**DOCUMENT TEXT:**
--- --- ---

Koo said she received a similar answer when she inquired about studying bebtelovimab as prophylaxis, chalking up their reasoning to limitations on production.

It’s not difficult to isolate new antibodies that powerfully neutralize Omicron and its various offshoots, said James Crowe, the Vanderbilt immunologist who in 2020 first isolated the antibodies in Evusheld.

The question is whether companies are willing to bring them forward, especially when the U.S. government has shown little interest in shouldering the costs, as they did with many of the first wave of antibody drugs. Although the White House has spent months talking about updating vaccines and building universal shots, talk of new antibodies has been scarce.

“It becomes more of a business question than a medical question,” said Crowe.

The business case is tough. Before Omicron, investors “lost interest” in Covid projects because the vaccines were working, said Hugo Fry, a biotech entrepreneur. His startup, RQ Biotechnology, needed to take out a loan from a charity to develop its antibodies — which proved pivotal when Omicron appeared and AstraZeneca licensed the drug as a potential replacement for Evusheld.

Even with Omicron, though, the costs and potential profits from such a program remain murky. The first generation of Covid drugs were developed through expensive placebo-controlled trials. But with so much of the population now having some level of prior immunity, you would probably need very large trials to demonstrate efficacy.

“You’re adding your drug on top of three to four shots of vaccine,” said Ellie Hershberger, Adagio’s chief medical officer. “How do you demonstrate the value of that?”

Instead, Adagio, Regeneron and others, including another new, well-backed startup called Aerium Therapeutics, hope to get FDA authorization through small trials that just show their drug lowers viral loads in infected patients or gives uninfected people high levels of neutralizing antibodies for an extended period. The agency relied on similar data to authorize bebtelovimab during the Omicron surge, but they have not indicated what their bar will be going forward.

Perhaps the biggest concern, though, is that any authorization may only be a temporary state, viable as long as the virus complies. “You spend all this money and time developing these efforts,” said Koo. “And the virus keeps evolving.”

--- --- ---

**EXCERPTED RECORDS:**
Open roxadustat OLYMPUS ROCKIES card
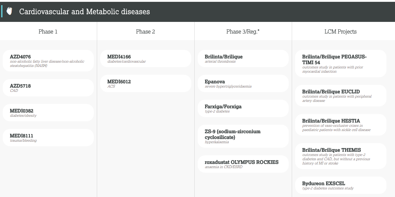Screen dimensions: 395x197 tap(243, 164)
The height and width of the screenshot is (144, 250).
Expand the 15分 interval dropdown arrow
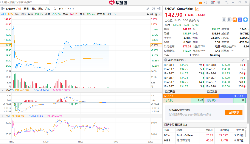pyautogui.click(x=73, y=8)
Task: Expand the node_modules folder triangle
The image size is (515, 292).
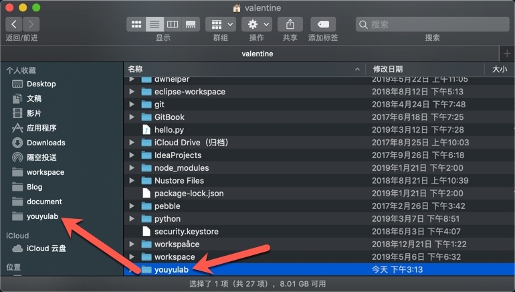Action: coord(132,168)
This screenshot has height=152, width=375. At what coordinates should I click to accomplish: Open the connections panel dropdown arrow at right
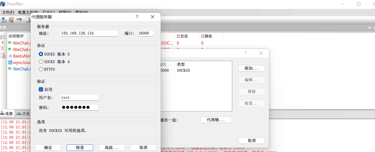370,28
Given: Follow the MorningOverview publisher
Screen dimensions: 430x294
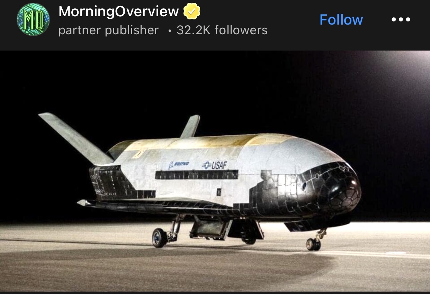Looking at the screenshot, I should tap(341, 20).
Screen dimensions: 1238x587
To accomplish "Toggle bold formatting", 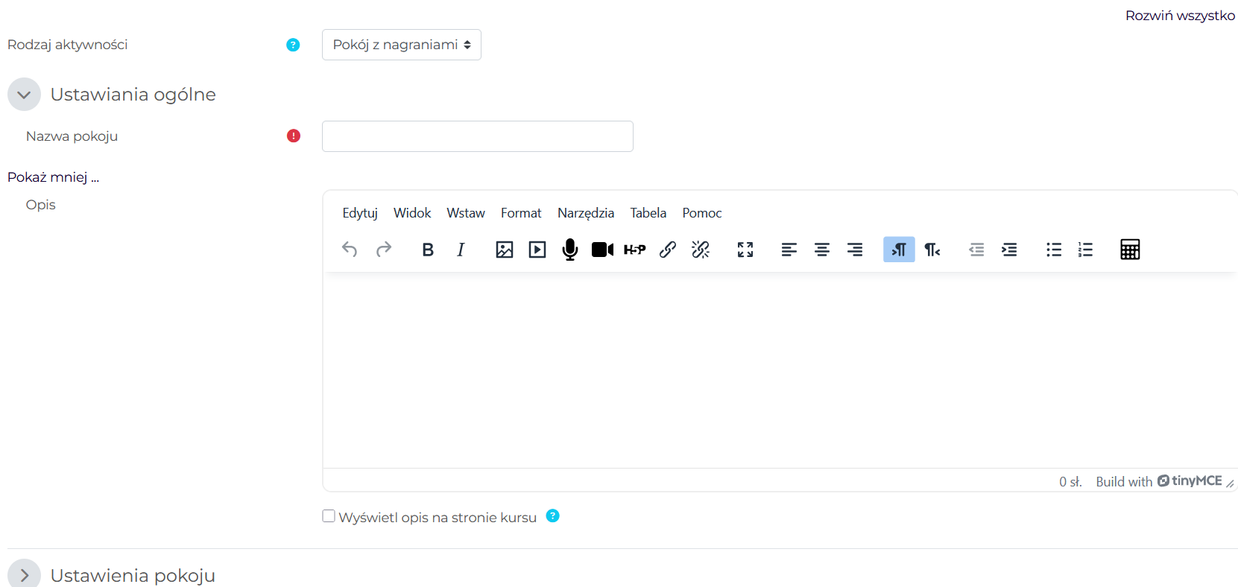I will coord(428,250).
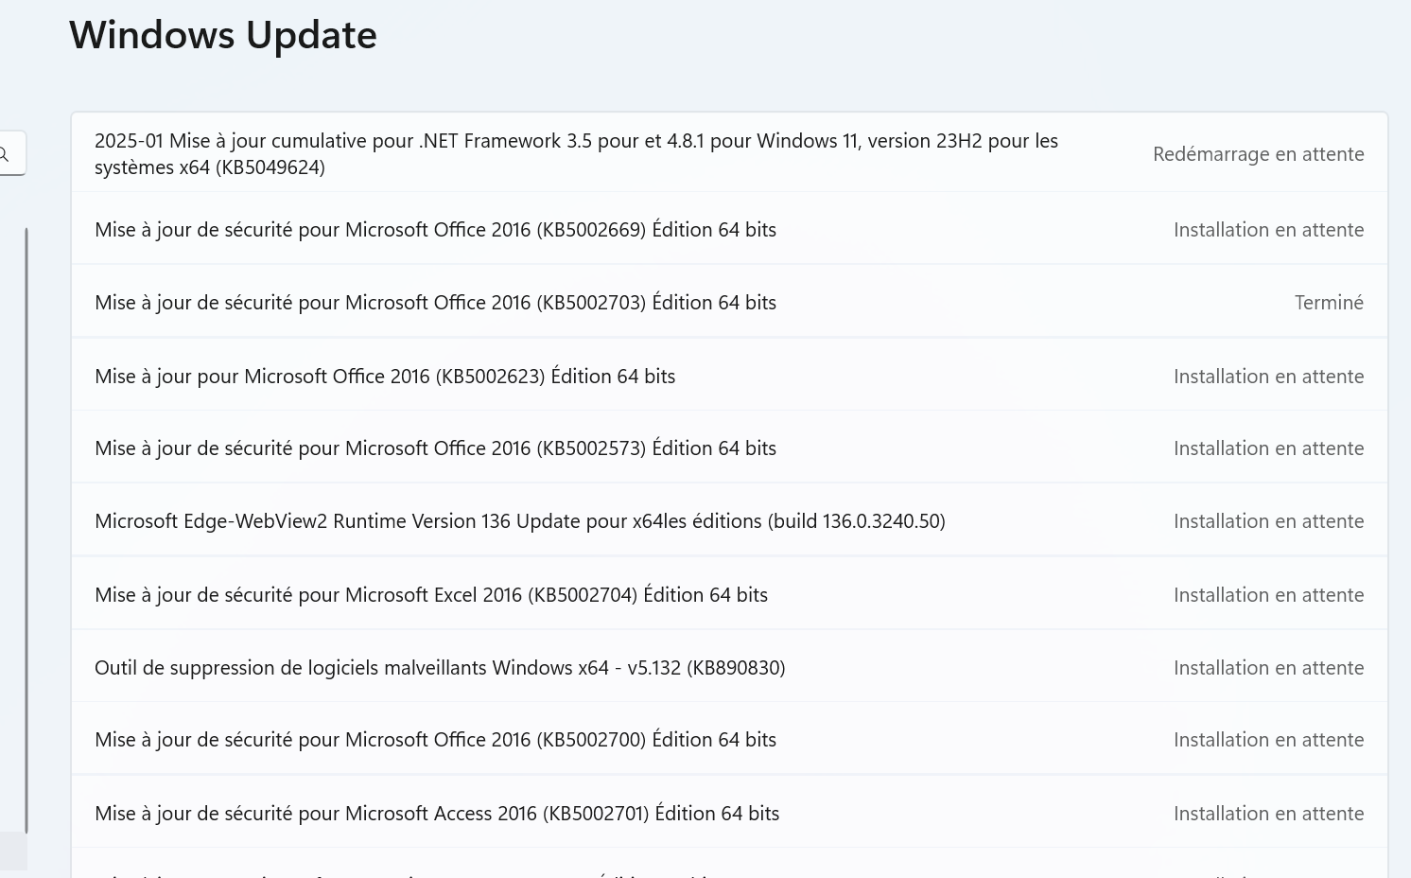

--- --- ---

**WORK INSTRUCTIONS:**
From the text on Covid antibody drugs, copy out word for word the passage that starts at the words "Even with Omicron, though, the" and stops after "to demonstrate efficacy.".

**TASK RESPONSE:**
Even with Omicron, though, the costs and potential profits from such a program remain murky. The first generation of Covid drugs were developed through expensive placebo-controlled trials. But with so much of the population now having some level of prior immunity, you would probably need very large trials to demonstrate efficacy.